Hi everyone, I’m the author of the article.
Happy to answer any questions or discuss concurrency patterns in Go.
Curious how others tackle such problems.
I might be too late for you to see this, but I'm curious why your final example requires the function "f" to receive the canWrite channel. I must be missing something. Couldn't the Ordered map signature be:
func OrderedLoop[A, B any](in <-chan A, done chan<- B, n int, f func(a A))
Instead of:
func OrderedLoop[A, B any](in <-chan A, done chan<- B, n int, f func(a A, canWrite <-chan struct{}))
Or is there a reason that "f" can't be wrapped in an anonymous function to handle the blocking logic?
You're not late. Just yesterday I've configured new reply notifications via RSS.
Typically function "f" does two things. 1. Performs calculations (this can be parallelized). 2. Writes results somewhere (this must happen sequentially and in the correct order).
Here's the typical OrderedLoop usage example from the article:
OrderedLoop(in, out, n, func(a A, canWrite <-chan struct{}) {
// [Do processing here]
// Everything above this line is executed concurrently,
// everything below it is executed sequentially and in order
<-canWrite
// [Write results somewhere]
})
Without the "canWrite" the entire body of the "f" will be executed either concurrently or sequentially. With it - we can have this dual behavior, similar to critical sections protected by mutexes.
It's worth mentioning that OrderedLoop is a low-level primitive. User-level functions like OrderedMap, OrderedFilter and others do not need the "canWrite" channel to be exposed.
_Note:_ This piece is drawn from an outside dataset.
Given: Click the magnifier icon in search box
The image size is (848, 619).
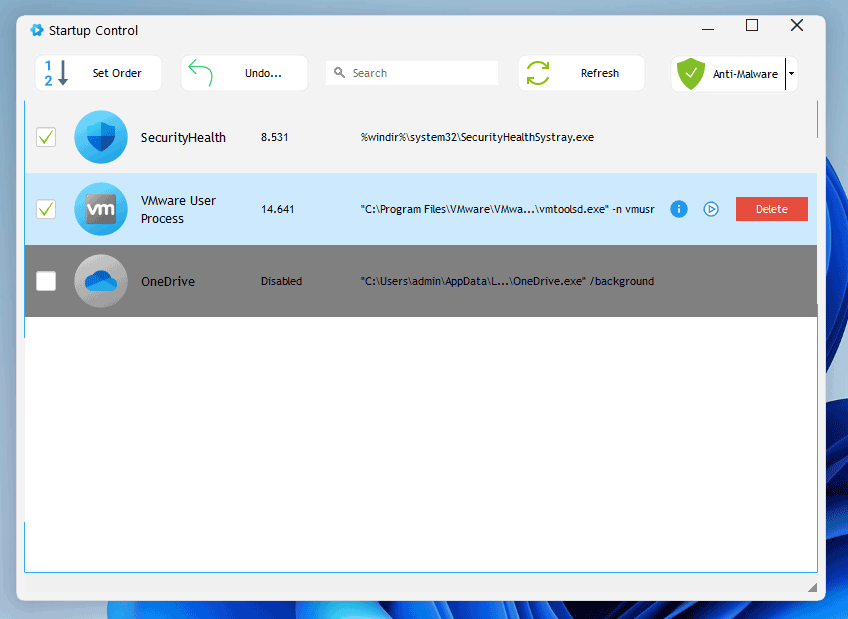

If you want more control or have more complex use cases, you can use an ExecutorService of your choice, handle the futures yourself or get creative with Javas new structured concurrency.
Their planned semantics don't allow for that - there's no backpressure in that system, so it might race ahead and process up to e.g. item 100 while still working on item 1.
If everything fits in memory, that's completely fine. And then yeah, this is wildly overcomplicated, just use a waitgroup and a slice and write each result into its slice index and wait for everything to finish - that matches your Java example.
But when it doesn't fit in memory, that means you have unbounded buffer growth that might OOM.
Often in go I’ll create some data structure like a map to hold the new value keyed by the original index (basically a for loop with goroutines inside that close over the index value) - then I just reorder them after waiting for all of them to complete.
Is this basically what Java is doing?
I think that maybe the techniques in this article are a little more complex, allowing you to optimize further (basically continue working as soon as possible instead of just waiting for everything to complete and reordering after the fact) but I’d be curious to know if I’ve missed something.
It's a reasonable solution. The problem with this solution is mentioned in the article, you necessarily have the worst case memory usage because you have to store everything in the map first. If you don't have too much to store, it will work.